EXERCISE INSTRUCTIONS: Each entry has to be copied exactly, with nothing missed.

MATERIAL FOR THIS EXERCISE:
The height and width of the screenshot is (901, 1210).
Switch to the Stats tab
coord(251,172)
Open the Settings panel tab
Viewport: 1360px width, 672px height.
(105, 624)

WRITTEN RESPONSE:
The height and width of the screenshot is (901, 1210).
Switch to the Stats tab
coord(251,172)
Open the Settings panel tab
Viewport: 1360px width, 672px height.
(105, 624)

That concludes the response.